Can you reproduce the following listing word for word?

__________________________________________________

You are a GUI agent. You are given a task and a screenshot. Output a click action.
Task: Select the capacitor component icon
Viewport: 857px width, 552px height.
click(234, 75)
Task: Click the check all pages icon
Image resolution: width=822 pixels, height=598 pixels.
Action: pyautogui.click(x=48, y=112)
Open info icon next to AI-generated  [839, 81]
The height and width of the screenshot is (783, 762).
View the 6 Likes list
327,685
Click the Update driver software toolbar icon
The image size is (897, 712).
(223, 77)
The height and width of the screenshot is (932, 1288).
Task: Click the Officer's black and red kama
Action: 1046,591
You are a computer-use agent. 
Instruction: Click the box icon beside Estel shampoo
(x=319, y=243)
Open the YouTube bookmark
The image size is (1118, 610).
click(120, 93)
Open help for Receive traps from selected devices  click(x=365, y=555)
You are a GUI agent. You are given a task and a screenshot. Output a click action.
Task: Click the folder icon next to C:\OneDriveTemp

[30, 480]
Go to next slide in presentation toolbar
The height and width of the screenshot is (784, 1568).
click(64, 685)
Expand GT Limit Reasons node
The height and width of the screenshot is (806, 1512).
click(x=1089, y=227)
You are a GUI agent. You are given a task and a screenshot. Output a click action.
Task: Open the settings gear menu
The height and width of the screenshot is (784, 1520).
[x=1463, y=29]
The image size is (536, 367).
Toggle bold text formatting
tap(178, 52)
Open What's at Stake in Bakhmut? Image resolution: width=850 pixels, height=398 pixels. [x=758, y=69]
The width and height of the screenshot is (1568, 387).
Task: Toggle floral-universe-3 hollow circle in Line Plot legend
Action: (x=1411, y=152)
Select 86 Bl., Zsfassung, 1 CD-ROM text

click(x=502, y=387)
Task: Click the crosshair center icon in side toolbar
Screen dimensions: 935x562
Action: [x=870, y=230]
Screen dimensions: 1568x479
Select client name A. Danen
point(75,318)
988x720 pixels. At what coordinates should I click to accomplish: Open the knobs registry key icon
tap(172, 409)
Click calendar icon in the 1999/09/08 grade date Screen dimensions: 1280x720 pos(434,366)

__________________________________________________

RESULT OF THE EXERCISE
You are a GUI agent. You are given a task and a screenshot. Output a click action.
Task: Select the capacitor component icon
Viewport: 857px width, 552px height.
click(234, 75)
Task: Click the check all pages icon
Image resolution: width=822 pixels, height=598 pixels.
Action: pyautogui.click(x=48, y=112)
Open info icon next to AI-generated  [839, 81]
The height and width of the screenshot is (783, 762).
View the 6 Likes list
327,685
Click the Update driver software toolbar icon
The image size is (897, 712).
(223, 77)
The height and width of the screenshot is (932, 1288).
Task: Click the Officer's black and red kama
Action: 1046,591
You are a computer-use agent. 
Instruction: Click the box icon beside Estel shampoo
(x=319, y=243)
Open the YouTube bookmark
The image size is (1118, 610).
click(120, 93)
Open help for Receive traps from selected devices  click(x=365, y=555)
You are a GUI agent. You are given a task and a screenshot. Output a click action.
Task: Click the folder icon next to C:\OneDriveTemp

[30, 480]
Go to next slide in presentation toolbar
The height and width of the screenshot is (784, 1568).
click(64, 685)
Expand GT Limit Reasons node
The height and width of the screenshot is (806, 1512).
click(x=1089, y=227)
You are a GUI agent. You are given a task and a screenshot. Output a click action.
Task: Open the settings gear menu
The height and width of the screenshot is (784, 1520).
[x=1463, y=29]
The image size is (536, 367).
Toggle bold text formatting
tap(178, 52)
Open What's at Stake in Bakhmut? Image resolution: width=850 pixels, height=398 pixels. [x=758, y=69]
The width and height of the screenshot is (1568, 387).
Task: Toggle floral-universe-3 hollow circle in Line Plot legend
Action: (x=1411, y=152)
Select 86 Bl., Zsfassung, 1 CD-ROM text

click(x=502, y=387)
Task: Click the crosshair center icon in side toolbar
Screen dimensions: 935x562
Action: [x=870, y=230]
Screen dimensions: 1568x479
Select client name A. Danen
point(75,318)
988x720 pixels. At what coordinates should I click to accomplish: Open the knobs registry key icon
tap(172, 409)
Click calendar icon in the 1999/09/08 grade date Screen dimensions: 1280x720 pos(434,366)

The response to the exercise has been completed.